少しして部屋から怒鳴り声が聞こえてきて、衛兵の方々が反応した。
「先輩っ!」
「ああ!」
後輩?と一緒に、衛兵の男性が部屋のドアを勢いよく蹴り開けて、中に入っていった。
「お取り込み中失礼する!」
私もあとに続くと、部屋の中では、領主のヒサノリと執事らしきサイが人攫いのリーダにちょうど剣を向けていた。咄嗟に魔法を放って、牽制したけど、まさかこの場で消そうとしていたなんて!
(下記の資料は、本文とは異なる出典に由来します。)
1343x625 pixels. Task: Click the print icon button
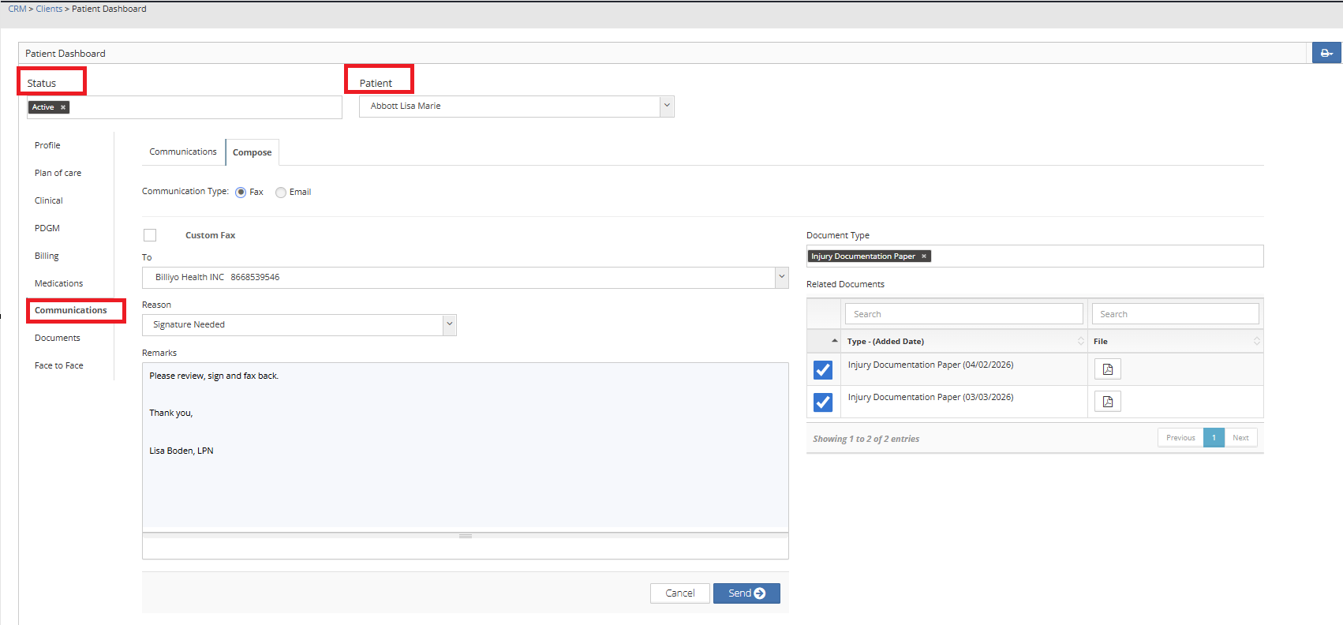click(1326, 53)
ヒサノリは一瞬驚いた表情をしたけど、すぐに取り直したようで大声をあげてきた。
「急に何だ!領主の俺の断りもなく勝手に屋敷に入ってくるとは!なんたる無礼!警備兵!この賊を捕えろ!」
「ヒサノリ様、誰もきませんよ。俺たちがのしてしまいました」
余裕の表情でそう伝える衛兵の男性。
そして、いかにも嘆いてますという雰囲気で続けて、
「ところでこの状況はなんですか?隠し部屋に違法奴隷もいました。狼少女の証言があった現場に、領主様直属のエリート部隊様が捜査に行っても、人攫いと鉢合わせない理由がわかりました。もともとグルだったんですね・・・」
「我が家に賊が侵入したと聞いたから自ら捕えにきただけだ」
「領主様が懇意にされていた奴隷商と記憶しておりますが?その男は、闇市場に出入りし、奴隷の売買をしていた容疑もありますね」
「・・・奴隷を集めた行為をしたのは認めるが、相手から連れ去りとは聞いていなかった」
「本当ですか?」
「あぁ。領主の名において誓う」
「そうですか・・・残念です。この屋敷にいた被害者は、この街で行方不明のビラが配られていた方もいます。まさか、領主様が自ら命じた、行方不明者捜索ビラの中身を把握してないわけではないですよね?」
「・・・」
「もうね、明らかに矛盾しているんですよ。もう少しマシな脚本を考えてください。領主ともあろう方が機転がきかなすぎです。そうそう、俺の部下がこの屋敷の捜索をしています。これから、職権濫用などもっと様々な犯罪の証拠が出てくるでしょう」
ヒサノリ、サイがアイコンタクトをしたと思ったら、一発逆転とでもいうかの私たちに剣を向けて襲いかかってきた。
「ここは俺たち衛兵に任せて、君は自分の身を守ることに専念しててくれ」
衛兵の男性は、後輩とともに見事な連携でヒサノリ、サイを無力化した。